Target pointing data:
== == ==

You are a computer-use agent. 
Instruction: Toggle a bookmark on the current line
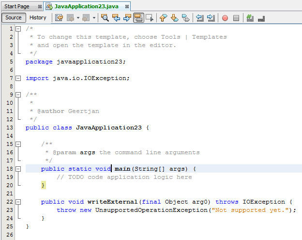click(184, 18)
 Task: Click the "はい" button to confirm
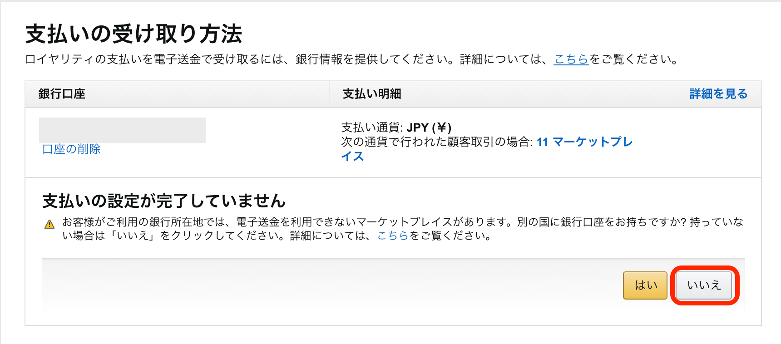pyautogui.click(x=645, y=285)
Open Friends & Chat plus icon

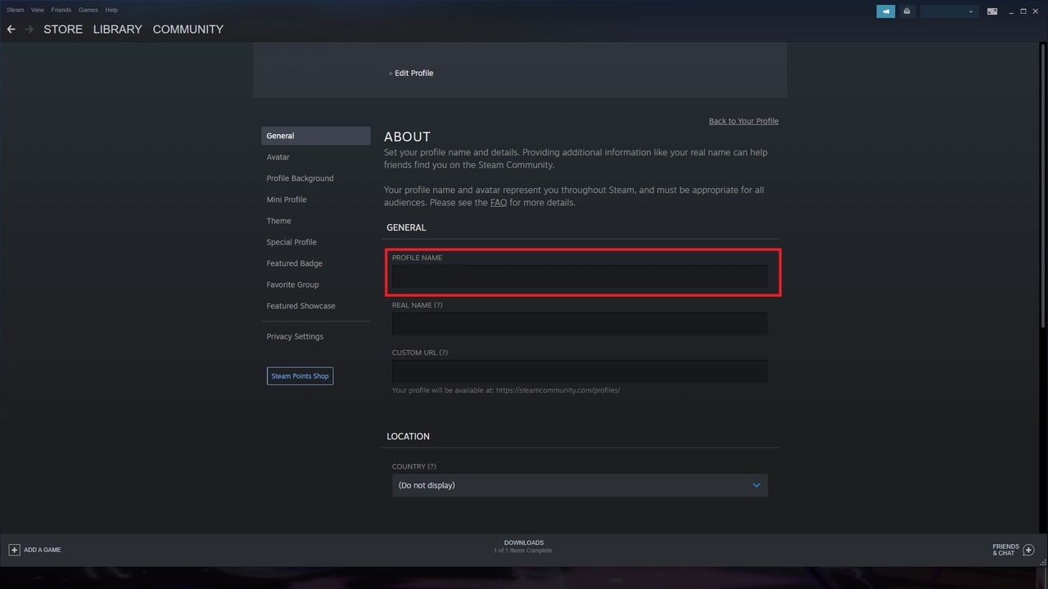1028,550
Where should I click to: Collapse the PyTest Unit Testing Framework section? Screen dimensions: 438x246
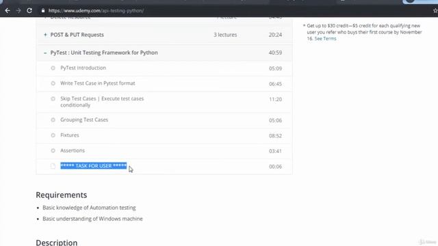[x=45, y=53]
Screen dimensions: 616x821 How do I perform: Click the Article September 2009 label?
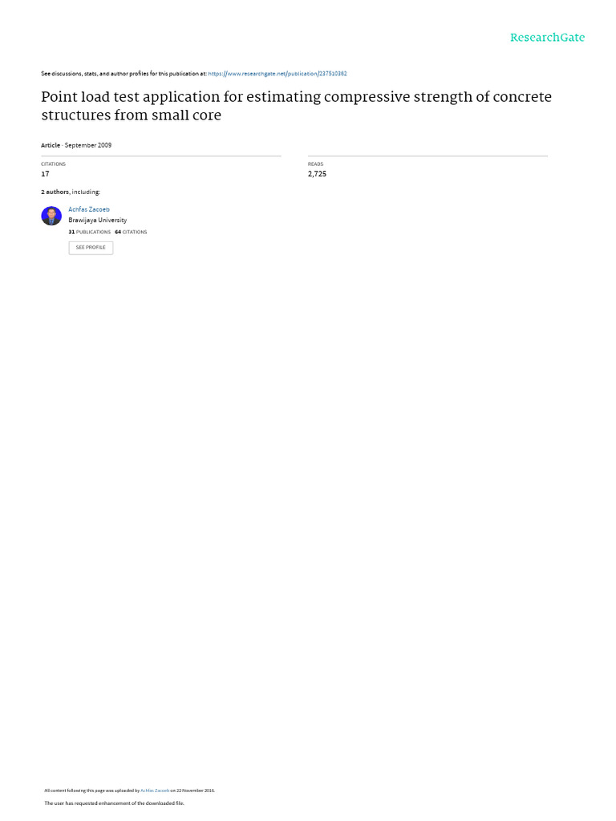coord(76,145)
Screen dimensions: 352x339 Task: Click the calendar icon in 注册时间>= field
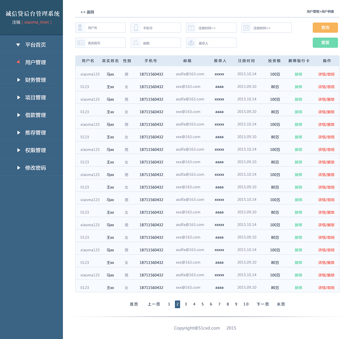coord(191,27)
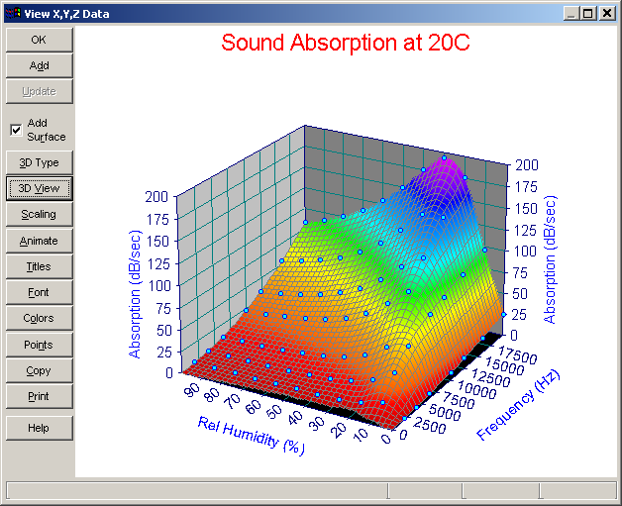The height and width of the screenshot is (506, 622).
Task: Print the 3D chart
Action: coord(40,396)
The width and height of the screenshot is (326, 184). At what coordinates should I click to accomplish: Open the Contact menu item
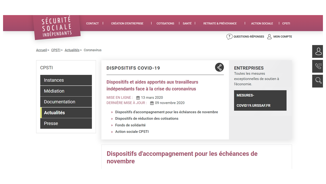click(x=92, y=24)
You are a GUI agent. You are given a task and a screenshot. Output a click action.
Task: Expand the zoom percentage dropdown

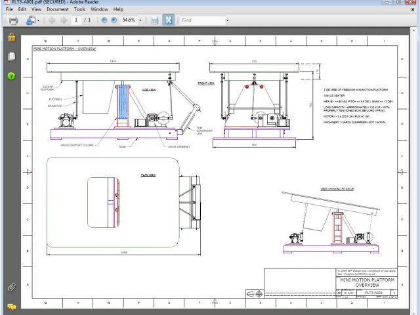[140, 20]
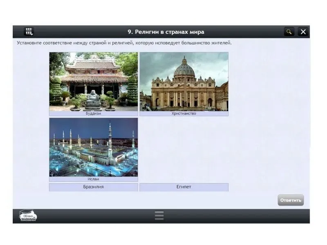
Task: Click the mosque picture at night
Action: tap(94, 147)
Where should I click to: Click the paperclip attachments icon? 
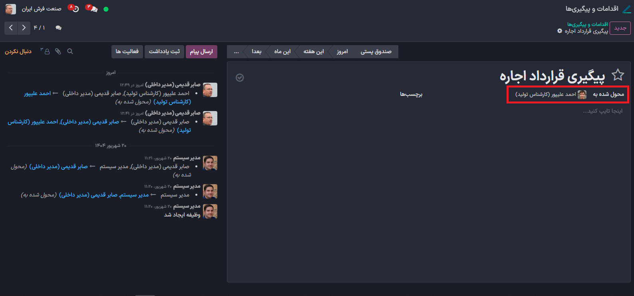(x=58, y=52)
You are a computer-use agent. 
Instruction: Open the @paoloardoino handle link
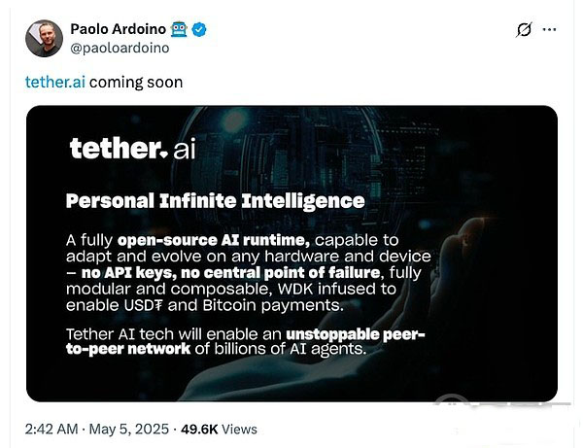tap(120, 48)
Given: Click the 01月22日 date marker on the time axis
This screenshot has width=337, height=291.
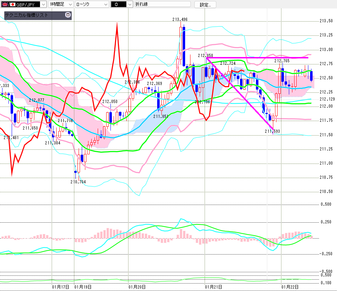Looking at the screenshot, I should [290, 287].
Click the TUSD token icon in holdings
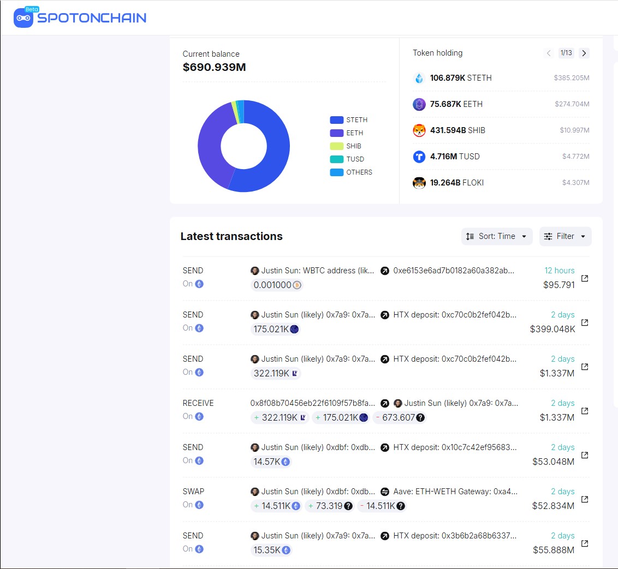 (419, 157)
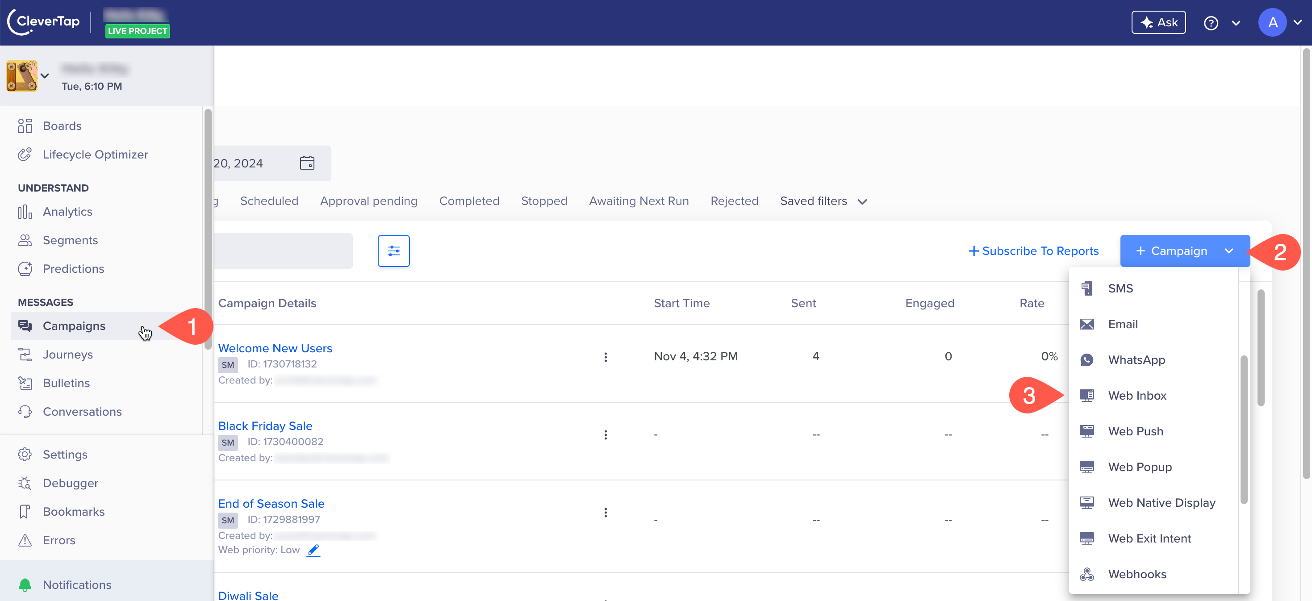The height and width of the screenshot is (601, 1312).
Task: Click the Analytics icon in sidebar
Action: tap(24, 211)
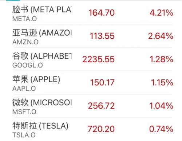Image resolution: width=182 pixels, height=141 pixels.
Task: Click Microsoft price 256.72
Action: (101, 106)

== == ==

Reproduce the data above line for line, without the pictures.

You are a computer-use agent. 
Instruction: Toggle a bookmark on the current line
click(184, 18)
 Task: Click the "はい" button to confirm
pyautogui.click(x=645, y=285)
Open Friends & Chat plus icon

1028,550
Where should I click to: Collapse the PyTest Unit Testing Framework section? Screen dimensions: 438x246
[x=45, y=53]
Screen dimensions: 616x821 How do I perform: Click the Article September 2009 label?
coord(76,145)
Screen dimensions: 352x339 Task: Click the calendar icon in 注册时间>= field
coord(191,27)
The height and width of the screenshot is (506, 622).
Task: Print the 3D chart
Action: coord(40,396)
The width and height of the screenshot is (326, 184). At what coordinates should I click to accomplish: Open the Contact menu item
click(x=92, y=24)
You are a GUI agent. You are given a task and a screenshot. Output a click action.
Task: Expand the zoom percentage dropdown

[140, 20]
Task: Click the mosque picture at night
Action: tap(94, 147)
Where should I click to: Click the paperclip attachments icon? 
(x=58, y=52)
You are a computer-use agent. 
Instruction: Open the @paoloardoino handle link
tap(120, 48)
Given: Click the 01月22日 date marker on the time axis
This screenshot has width=337, height=291.
Looking at the screenshot, I should [290, 287].
Click the TUSD token icon in holdings
 (419, 157)
The height and width of the screenshot is (601, 1312).
Task: Click the Analytics icon in sidebar
Action: tap(24, 211)
Image resolution: width=182 pixels, height=141 pixels.
Task: Click Microsoft price 256.72
Action: (101, 106)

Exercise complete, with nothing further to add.